The field of marine sciences faces a growing repertoire of intricate challenges that will not unravel under solitary disciplinary efforts. Thus, the solution we propose is fostering collaborative synergies born out of cross-disciplinary studies, particularly marine science and AI. A shining example is the ENSO spring predictability barrier breakthrough, thanks to investigations involving neural networks. Similarly, understanding the roles of deep learning in predicting marine phenomena enriches our grasp of marine environmental sciences. Our newly launched journal provides a conduit for such impactful, cross-disciplinary explorations.

Enter 'Intelligent Marine Technology and Systems', a pioneering platform that unveils breakthroughs and theories in marine environmental sensing, ocean big data, marine AI, and marine equipment and applications.
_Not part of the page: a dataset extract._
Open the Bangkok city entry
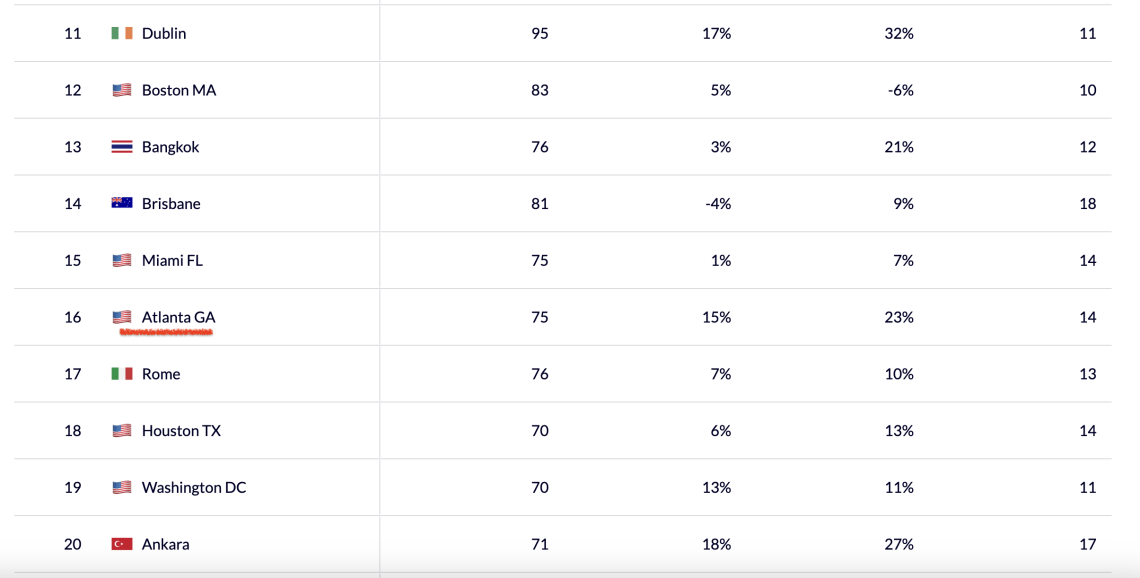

Although its focus is on the intersection of technological innovation and marine science, the journal’s scope transcends conventional boundaries. Moreover, their collaborative effort between esteemed institutions—the Ocean University of China and the Laoshan National Laboratory—is published under the banner of Springer Nature. The sponsors have pledged to cover all fees, including those for Open Access to articles published before 2025. To ensure the journal’s success, we have harnessed the expertise of 37 editors, most of whom are prolific researchers (with nearly one-half representing international perspectives), alongside a resolute trio of full-time professional editors.
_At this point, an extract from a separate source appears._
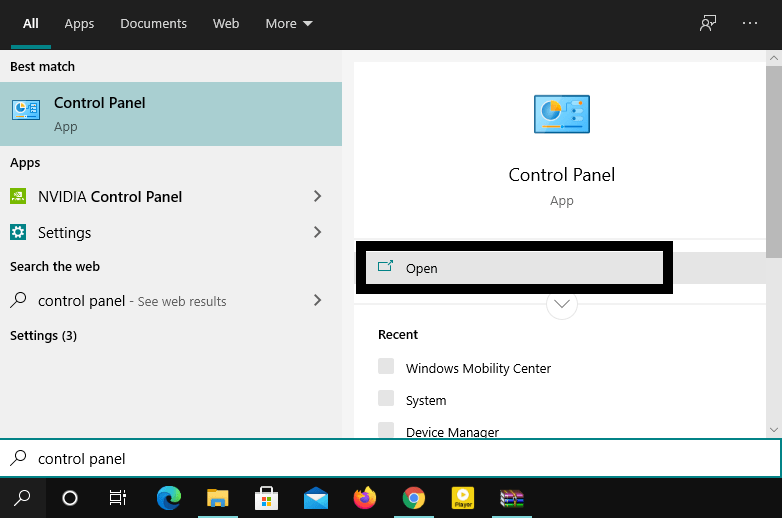This screenshot has height=518, width=782.
Task: Open the three-dot options menu
Action: pyautogui.click(x=750, y=23)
The future of IMTS holds immense promise for sustainable ocean development and global security. By addressing the challenges posed by climate change, adopting integrated development management practices, harnessing big data and digital technologies, and exploring environmental sensing and AI, we can enhance the resilience and productivity of the oceans. Furthermore, with concerted efforts and investments in research and innovation, we can pave the way for a future where intelligent marine systems play a vital role in sustainable development and global security for generations to come. Collectively, we are proud to introduce IMTS, the first comprehensive high-level international academic journal in the field of intelligent marine science. With our international editorial board and strong support from the academic sponsors and Springer Nature, we warmly welcome you to collaborate with us to make IMTS a leading platform for discoveries and innovations in the field.